◆ CONSIGNE ÉCRITE A
Dans le portrait de Nadia Chaabane, quelle est sa ville natale ?
◆ CONSIGNE ÉCRITE B
Reprenez le portrait de Nadia Chaabane là où il s'arrête et poursuivez-le.

Success Story - 03.03.2012

Nadia Chaabane : L'universitaire qui quitte Paris pour s'investir dans la Constituante

La courte trêve accordée en février aux élus de l’Assemblée nationale constituante, Nadia Chaabane n’en a pas profité pour se rendre parmi les siens en France ou dans sa ville natale de Dar Chaabène El Fehri, à Nabeul. Elle l’a consacrée au bassin minier, en allant à Gafsa et dans les mines, écouter les travailleurs et les chômeurs, sonder leurs préoccupations et comprendre leurs revendications. Militante irréductible issue de l’immigration tunisienne, élue du Pôle démocratique moderniste sur la liste de France1, cette enseignante universitaire spécialisée en sciences du langage n’a pas hésité à abandonner son poste d’enseignante pour se consacrer à la Constituante, son grand combat, comme elle le souligne. A 46 ans, son parcours, jalonné d’actions militantes en France, mais aussi en Afghanistan, comme au Congo démocratique, est fait de luttes contre l’apartheid, pour les droits de la Femme, la démocratie, la citoyenneté et toutes les nobles causes. Son engagement en faveur du PDM, c’est pour contribuer à un élan qui se veut une alternative à construire au-delà du RDV électoral. Sa mission au sein de l’ANC, c’est non seulement participer utilement à la rédaction d’une Constitution conforme aux idéaux de la révolution et répondant aux aspirations des Tunisiens, mais aussi y faire exprimer la voix des Tunisiens résidents à l’étranger. Interview.

◆ EXTRAITS DE LIGNES
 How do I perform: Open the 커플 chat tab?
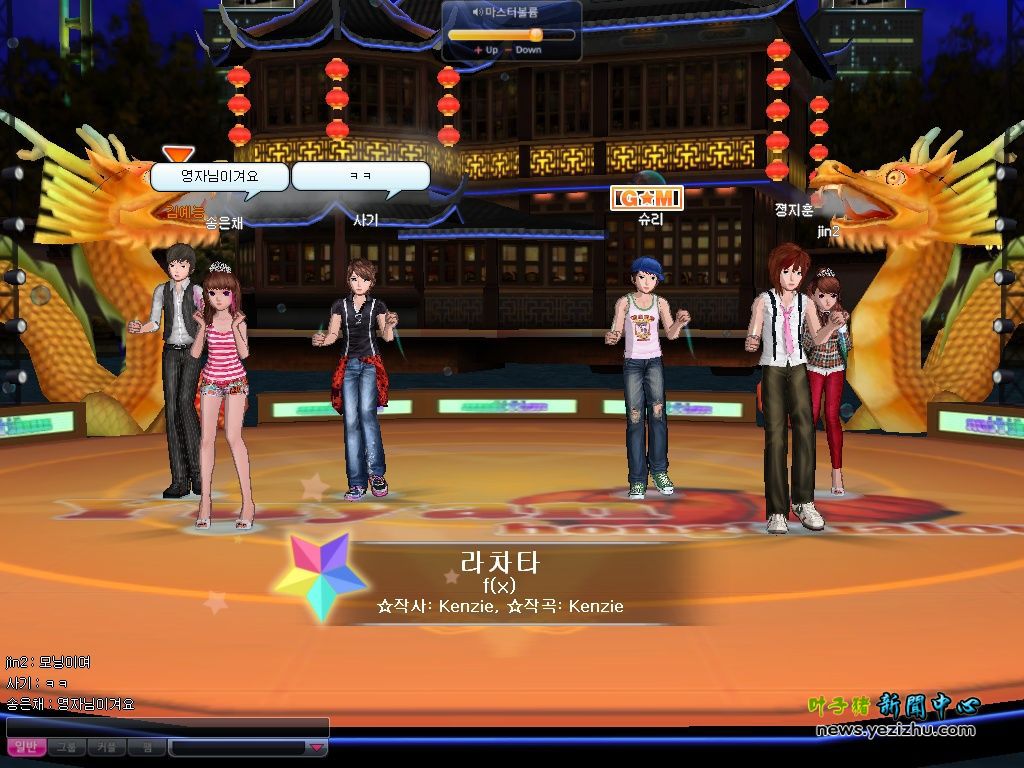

---

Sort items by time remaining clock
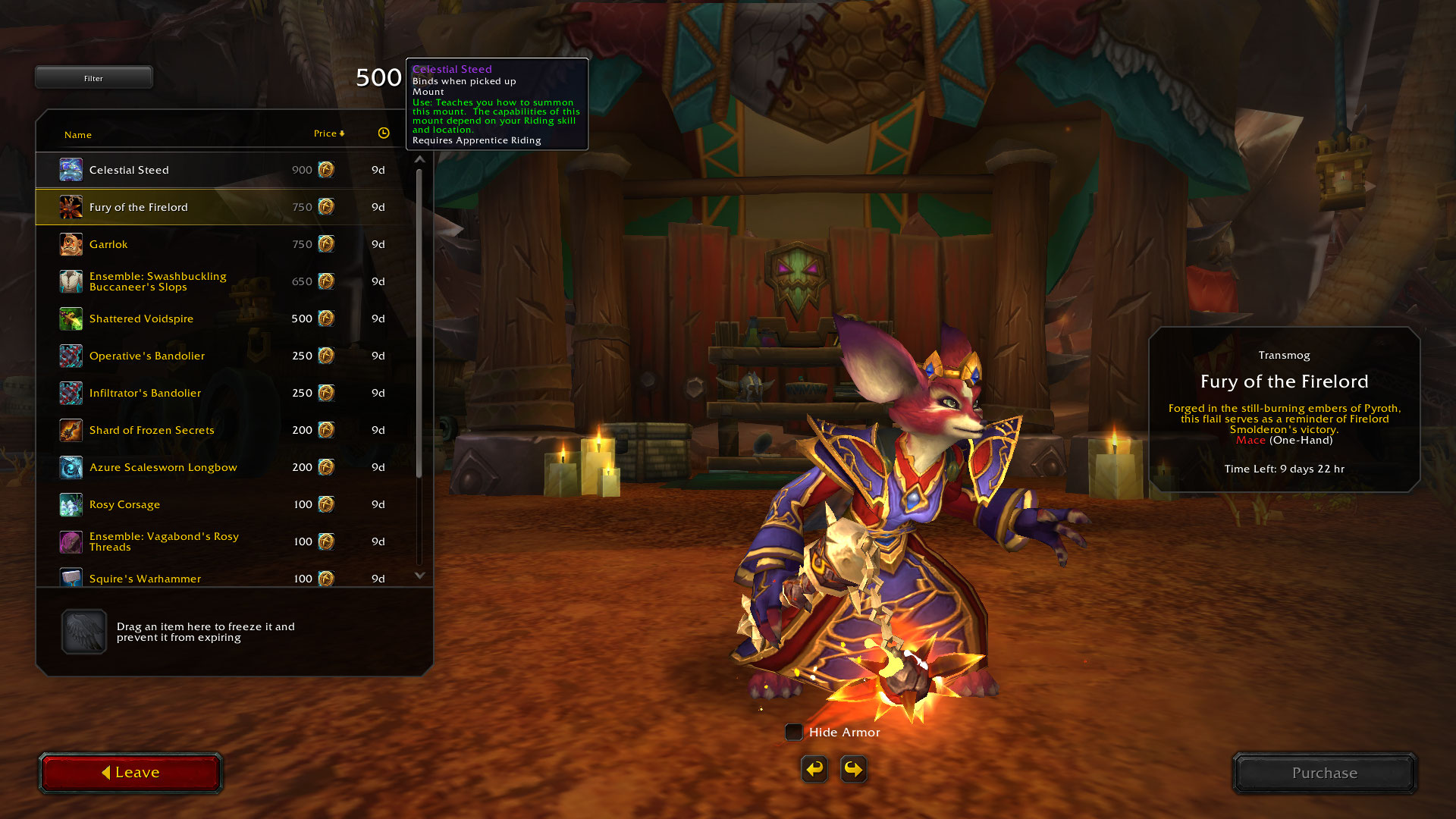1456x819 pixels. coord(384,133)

◆ RÉSULTAT DE L'EXERCICE A
Dar Chaabène El Fehri, à Nabeul.

◆ RÉSULTAT DE L'EXERCICE B
Revenons sur votre parcours

Née le 18 janvier 1965, j’ai grandi à Nabeul où j’ai fait mes études primaires et secondaires. De père tunisien et de mère française qui a pris la nationalité tunisienne dans les années 70. Mes parents étaient, tous deux, enseignants. J’ai obtenu mon bac au Lycée secondaire de Nabeul et je suis partie en France pour faire des études de lettres modernes. J’ai obtenu mon DEUG à Dijon, ma Licence en sciences du langage à Besançon et mon Doctorat en sciences du langage à l’université de Jussieu à Paris. J’ai démissionné de mon travail comme enseignante dans un institut supérieur pour m’engager aux élections et venir en Tunisie participer à l’Assemblée constituante. En arrivant en France, j’avais rejoint un comité anti-apartheid et le mouvement étudiant. En 87 je me suis installée à Paris et j’ai rejoint l’Union générale des étudiants tunisiens (UGET).

Et du coup, vous avez été très active au sein de la société civile ?

Je suis engagée dans différentes associations de l’immigration depuis la fin des années 80, notamment l’ATF (Association des Tunisiens en France) où j’ai fait du bénévolat (enseignement de la langue arabe à des enfants, cours de français pour adultes, organisation de débats et colloques, exposition,...), aujourd’hui je suis secrétaire générale de la fédération. L’ATF est une association fondée en 1981 par des opposants tunisiens : syndicalistes, militants des droits humains et militants politiques, dont l’objectif est de défendre l’égalité des droits, la citoyenneté et la démocratie…). Au sein de l’association, nous avons toujours veillé à exprimer notre soutien aux luttes pour la démocratie, les droits et libertés individuels et collectifs en Tunisie, à les relayer et à participer à différents collectifs de soutien aux différentes formes de résistance qui s’exprimaient en Tunisie et dont les militants subissaient la répression sous toutes ses formes (tortures, arrestations, intimidation, et toutes les formes d’atteinte aux droits humains,...)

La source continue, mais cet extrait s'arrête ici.